Media reports immediately questioned whether seeking security clearances for Donald Trump Jr., Ivanka Trump and Eric Trump, who the president-elect has said will be in charge of running his business interests via a questionably ethical "blind trust," would constitute a conflict of interest.

A Trump transition team official denied the claims in an email forwarded to Mic, saying the president-elect did not request the clearances and that the paperwork to do so has not been filed.

"That's not something I'm expecting right now," they added.

While federal nepotism rules ostensibly prevent Trump from appointing any of his family members to positions in his administration, the president could request a security clearance waiver on the basis of the children operating as unofficial, unpaid advisers to the president.
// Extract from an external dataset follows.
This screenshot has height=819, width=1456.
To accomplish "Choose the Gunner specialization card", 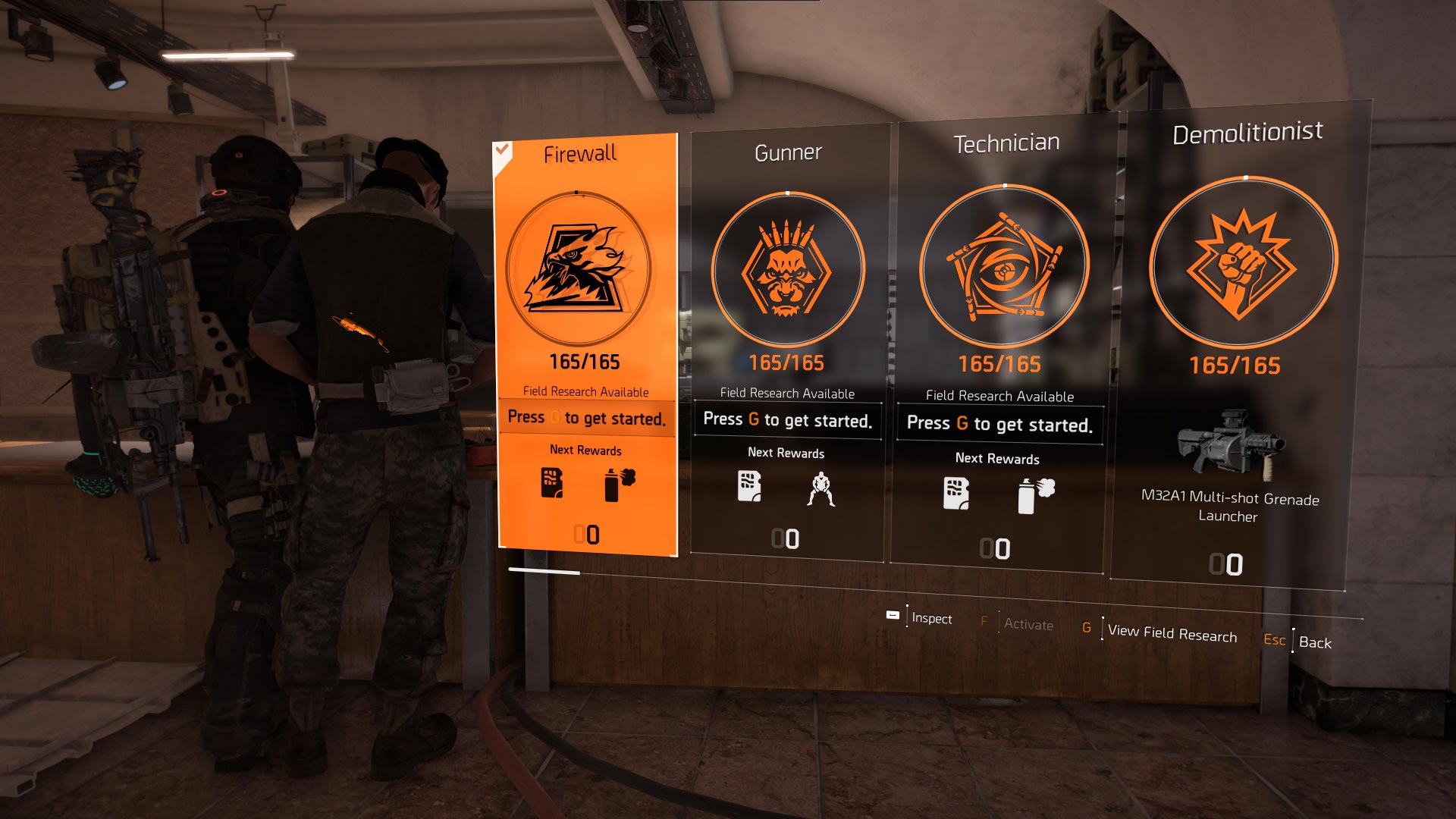I will pyautogui.click(x=787, y=341).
Since the entire security clearance system operates via executive order, there are few checks on Trump changing elements of that system to enable the clearances after his inauguration.
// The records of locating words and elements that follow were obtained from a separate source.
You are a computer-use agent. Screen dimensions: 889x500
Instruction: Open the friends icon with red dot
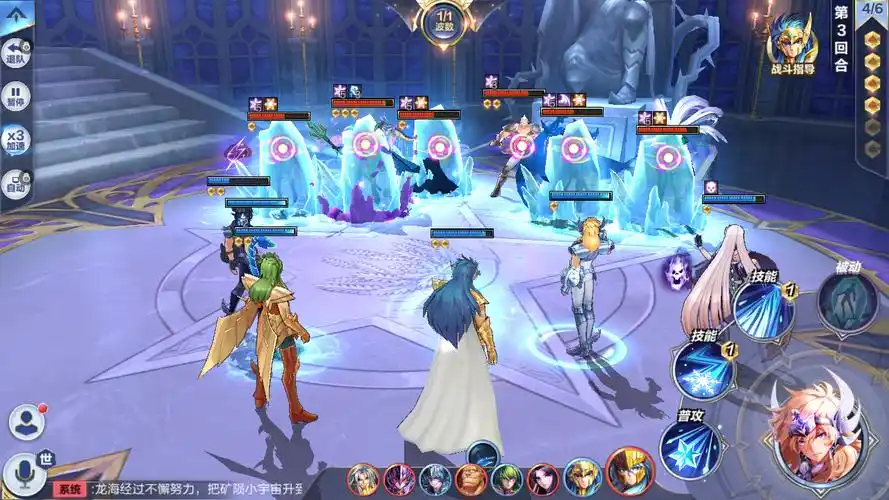(x=28, y=422)
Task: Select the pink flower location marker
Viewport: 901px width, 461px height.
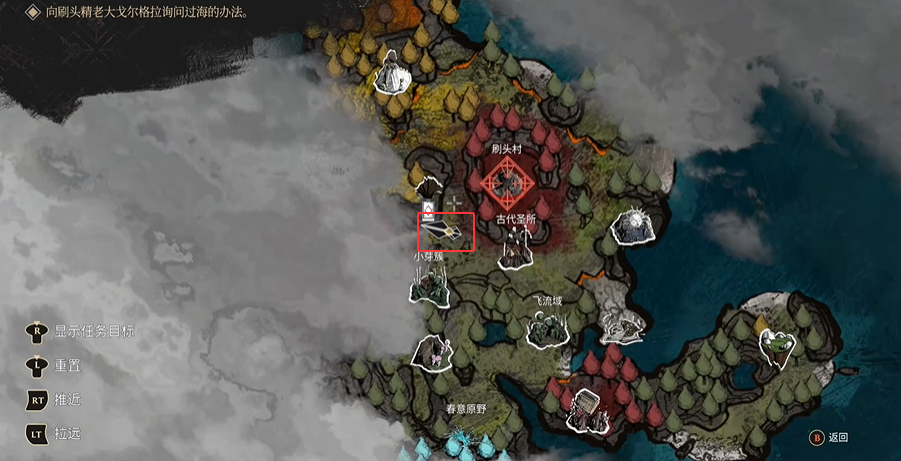Action: tap(436, 350)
Thus the Trump children would essentially be acting as top-level advisers to the president on matters of national security, and it is unclear whether their influence would be subject to external oversight.

A blind trust would require the president-elect to put all of his business interests under the control of an independent manager, not people with a direct connection to his administration.
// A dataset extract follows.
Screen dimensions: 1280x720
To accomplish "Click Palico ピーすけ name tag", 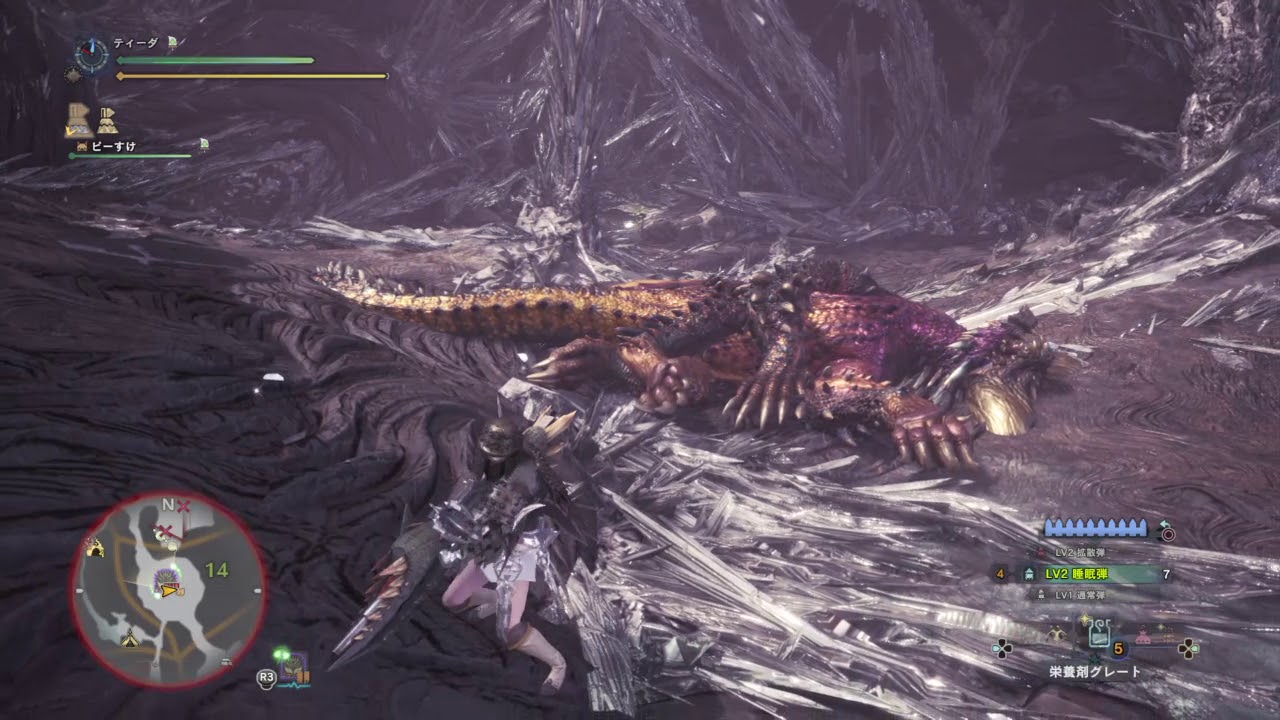I will click(112, 146).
Over the weekend, Trump surrogate, potential future administration official and former New York City Mayor Rudy Giuliani argued the president-elect may not be able to put his businesses into a traditional blind trust managed by his children because that would "basically put his children out of work."

The Trump children would then have to "start a whole new business and that would set up ... new problems," Giuliani added.

Nov. 14, 2016 at 9:37 p.m.: This article has been updated.